O estresse do dia comum e das pessoas é realçado pelas brincadeiras de mal gosto, e muitas vezes, levados até as últimas consequências no mundo dos fatos. Evidenciado pela provocação alheia, essa prostração emocional pode vir a ser o estopim para diversas reações, entre elas a morte do agente, como vimos, ou a autodefesa.

Premila Lal, morta aos 18 anos, teve a péssima ideia em 2013 de pregar uma peça em seu irmão de 15 anos, escondendo-se no armário de casa.

Ao entrar, seu irmão imaginou que a casa tinha sido invadida e que o assaltante estava escondido no armário, armou-se com a arma que o pai escondia e atirou matando quem estava dentro da estante.

As pegadinhas de TV que envolvem brincadeiras de provocações e que mudam a percepção da realidade das pessoas também estão fadadas a estes tipos de reações.

O que dizer de alguém que dissimula a realidade e atira em outra pessoa que, também ator, cai “morto”. Só que do outro lado, entendendo e percebendo a realidade que se põe a sua frente há um policial civil, que atira matando o autor do disparo ficcional, cumprindo sua função de defesa própria e a de terceiros.

De toda forma, Kant estava certo.

Entender o outro como um fim para seu próprio divertimento é trata-lo com total desrespeito. Tanto que mortes ocorreram nessas brincadeiras. Há ainda quem diga que o mundo anda muito sério, muito sensível.

Mas mexer com a realidade de pessoas diversas que vivem vidas sopesadas pelas dificuldades hodiernas pode ser muito perigoso. A distorção da realidade pode trazer alteração no próprio momento em si, como também na vida da vítima, psicologicamente para sempre.

Assim, muitas pegadinhas acabam ensinando os outros em como realizar outras pegadinhas, que podem ser fatais e até mesmo levar a morte. Há então, de qualquer forma, a alteração no mundo real em brincadeiras de mal gosto que podem trazer o direito penal para responder/agir pela irresponsabilidade de alguns.

A responsabilidade dos centros de cultura, canais de TV e programas de entretenimento é deveras enorme perante ao seu público.

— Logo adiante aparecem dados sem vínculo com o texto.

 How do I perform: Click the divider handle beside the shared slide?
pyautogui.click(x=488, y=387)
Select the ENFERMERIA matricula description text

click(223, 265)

É por meio desses propagadores de ideias e de sentidos que muitas vezes diversas pessoas iniciam a segunda feira pensando em buscar algo novo e melhor para suas vidas, ou; simplesmente relembram e riem das infelizes pegadinhas que preenchem o horário nobre de domingo.

Iverson Kech Ferreira

Mestre em Direito. Professor. Advogado.